MM: Yes – I would like to know all about it – what turned you to this project?

JMK: You know, I watched my daughter get sick. And so, as you said, it is true that most people cannot identify the cause of their cancer. But we put the pieces together. I told you I'd had some preconception exposures to chlorpyrifos, which caused heart palpitations and thyroid disease – and then we had some mysterious illnesses in our family, and it wasn't until I found out that they had been spraying for mosquitoes, and I heard it outside my window. It just all clicked together, and I realized that's what had caused her cancer. It had probably caused her relapse. And both of my children were affected – both had been acutely ill. Katherine emerged with cancer. David has learning disabilities but is otherwise okay. I always say that we have every reason to believe that our daughter's leukemia was caused by exposure to chlorpyrifos. When she first got sick, and I looked into the primary literature, I couldn't believe that it is so little talked about in the public sphere. And, as you said, the American Cancer Society says nothing about environmental exposures. And yet in the scientific literature, it was conclusive, even when she was diagnosed in 1998. Mostly, I was focused on her, but I also was determined to stop mosquito spraying in my town. We were either going to move, or I was going to get my town to stop. She even accompanied me in a little stroller, though she was very ill, and we went around town spreading the word. We succeeded in getting a referendum on the ballot, and we got our town to stop spraying for mosquitoes. Sadly, it was too late for her. After she died, I worked with my town to protect my other children by getting them to stop treating lawns with pesticides. And so I began as a regional activist, feeling like David and Goliath for sure. At my university, it took me 10 years to get even some lawns to be healthy. I had to get students to come with me to the President and say, we are young women of childbearing age, and we do not want these exposures. I had my PowerPoint presentation with the evidence, and the students said their piece, and if we finally got Healthy Lawns at my university.

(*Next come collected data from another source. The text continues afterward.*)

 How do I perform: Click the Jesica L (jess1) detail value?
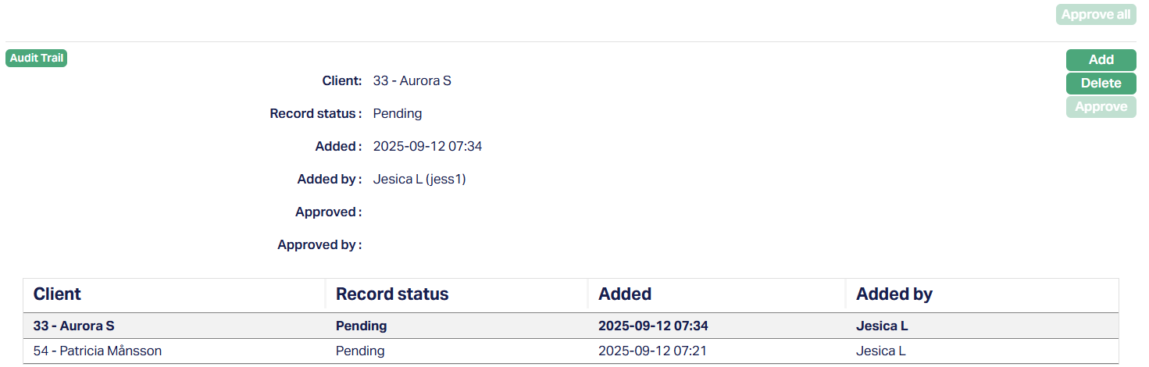click(x=419, y=180)
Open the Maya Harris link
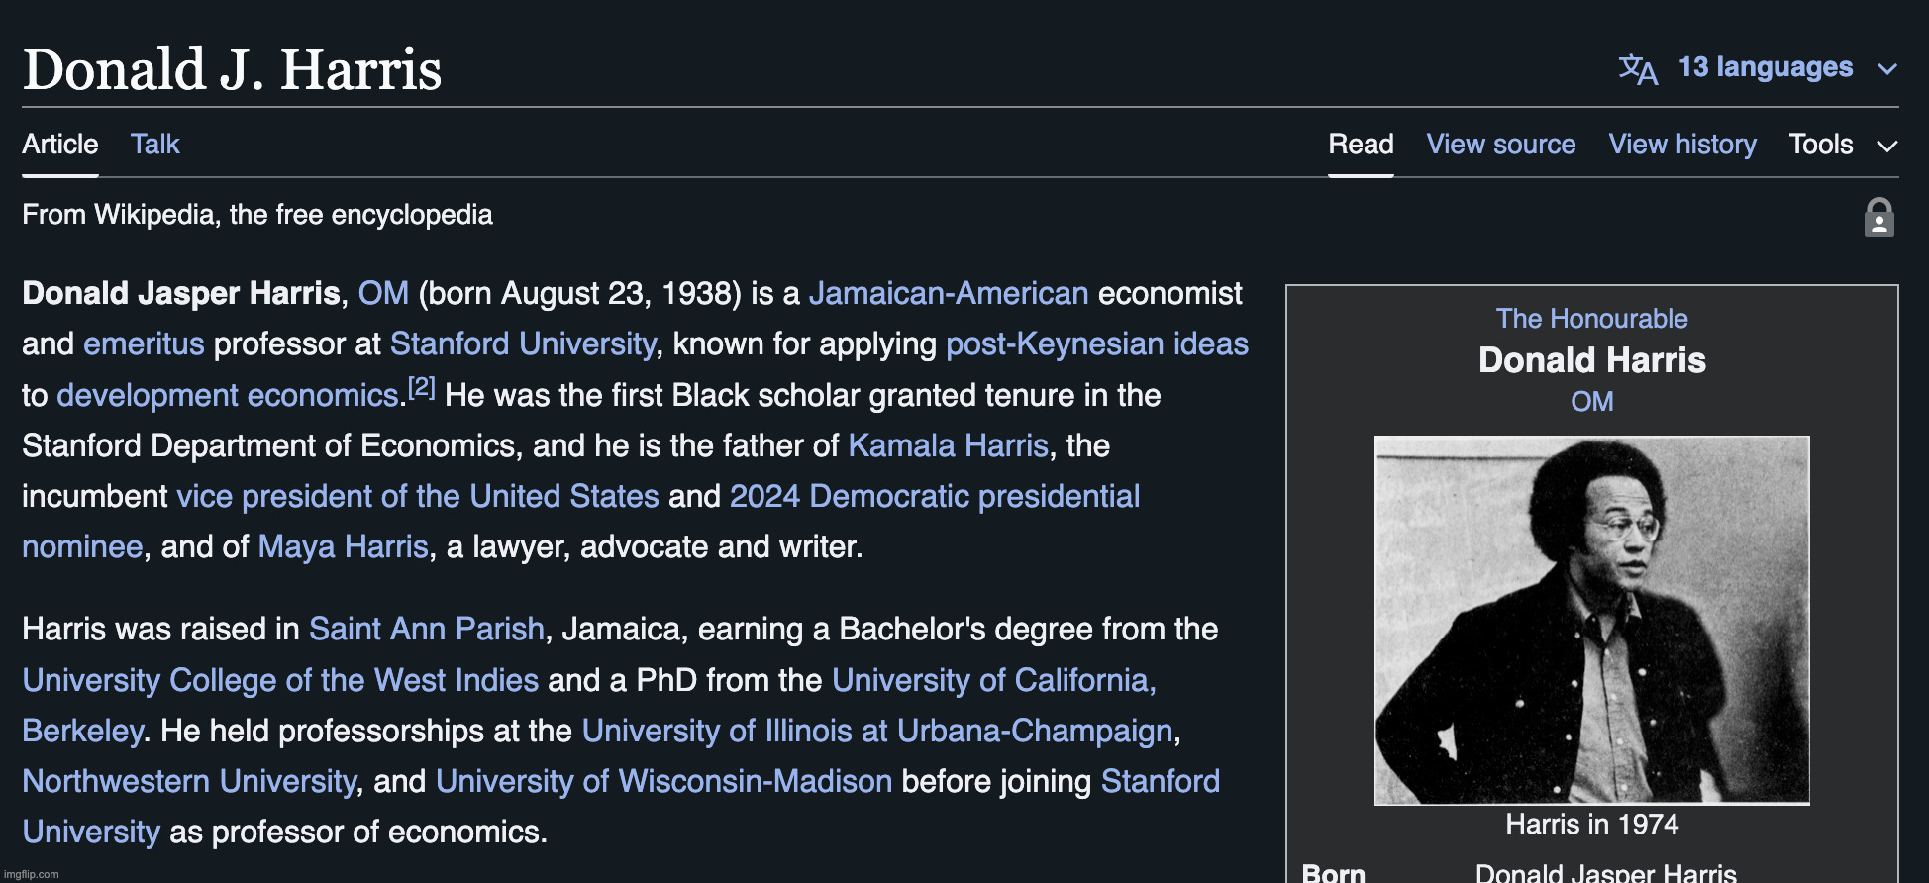Screen dimensions: 1929x883 coord(343,546)
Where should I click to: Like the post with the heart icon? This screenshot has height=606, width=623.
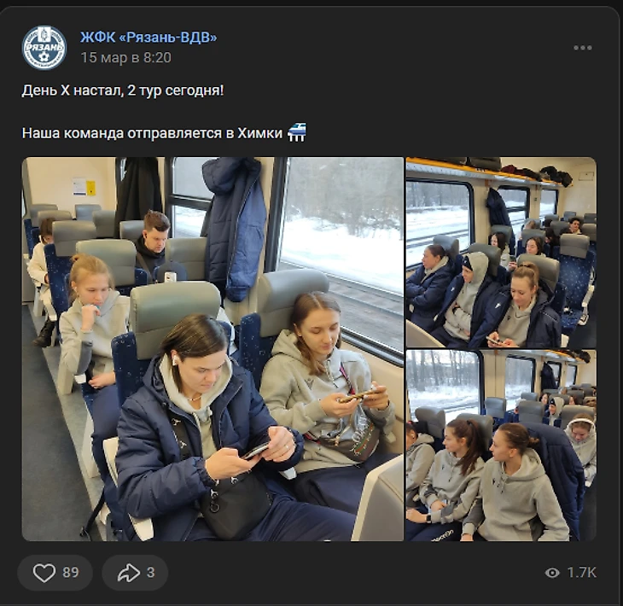44,573
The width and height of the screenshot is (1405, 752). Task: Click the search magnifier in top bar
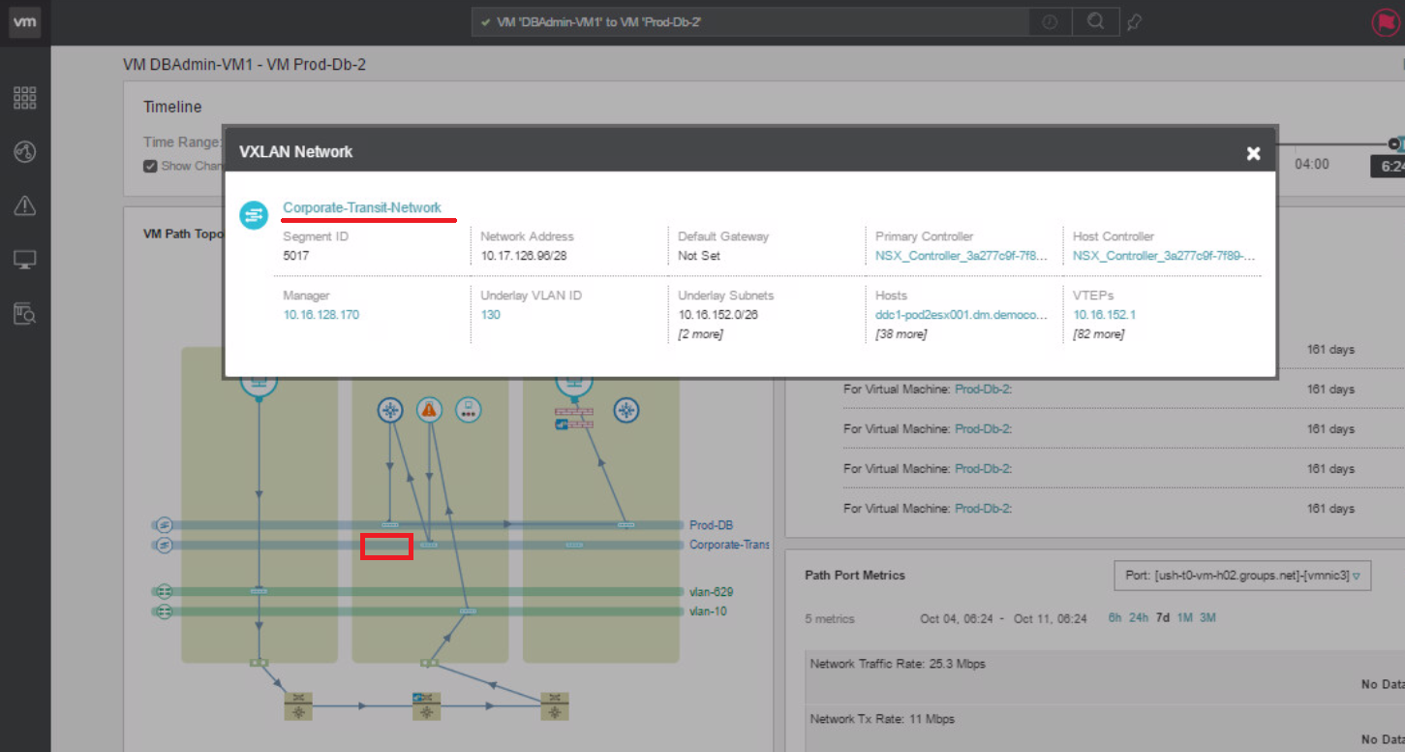point(1095,22)
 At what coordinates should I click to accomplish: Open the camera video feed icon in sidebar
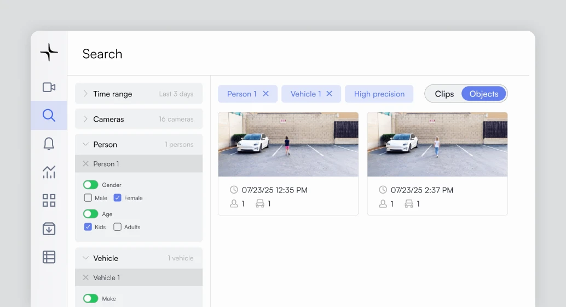(x=49, y=87)
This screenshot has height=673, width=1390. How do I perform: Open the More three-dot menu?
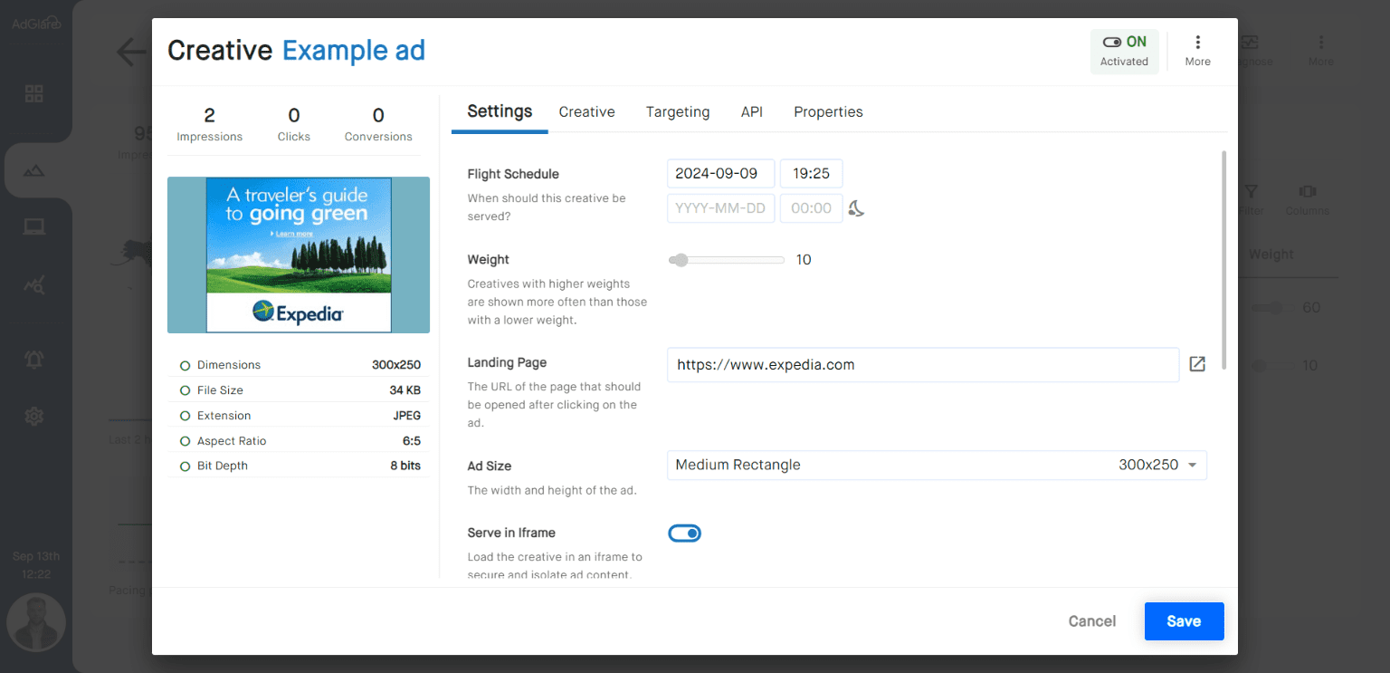coord(1197,41)
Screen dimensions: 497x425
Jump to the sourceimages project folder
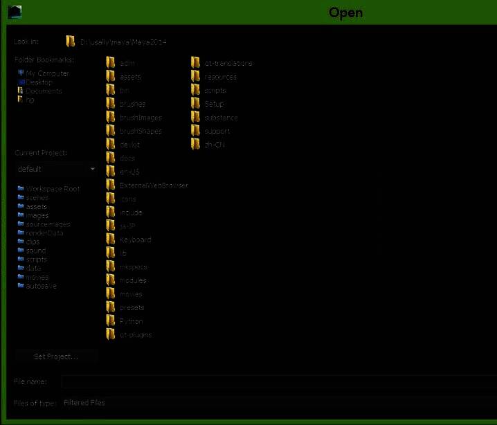point(48,224)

So then I realized to get a book done, I would need to get the Masters in Public Health. So I did that 2012 through 2018, one or two courses at a time, and at the end of that, I had done that internship with the PEHSU at the University of Illinois, Chicago, with Susan Buchanan. After she linked me up with the APHA CEH group and UCSF’s SAN, it just took off.

I have started doing half my career on this. I do my day job, which I love, and this is my other job. But I'm also lucky to be at an institution that has let me have this kind of flexibility. And so I can say now, my teaching, research, activism – everything is directed primarily towards children’s environmental health. I teach Global Environmental Health, and I feel fortunate that I get to do what I think is the most important thing I possibly could do now. So that's my story. I started with science. For my PhD, I was won over by medieval literature, while also maintaining an interest in science. And now I’ve circled back again.

MM: Cool! It’s nice that you are able to do things at your institution that are directed by you.

JMK: Yes – it is very fortunate. We’re small enough that I can do that.

You've spent so much time with me, and I am so grateful not only for that, but all the things that you have done over your whole life to protect children, and I am just more grateful than I could say.

MM: I would love to find ways to collaborate.

JMK: I would love that too!

MM: I need people like you in order to move things forward. That’s what the digital media lab said. Yes, research is good, but you’ve got to get the information out there in a way that makes it difficult for people with the ability to make stuff happen to ignore it.

I have a poster memorializing Chico Mendez who organized Amazonian natives to protect the rainforest; you can  increase nut production and gathering in the rainforest, but once it’s affecting the ability to create cattle ranches, people are going to start showing up dead.

JMK: Yes – at least environmentalists aren’t showing up dead in the United States – yet. I look forward to talking more.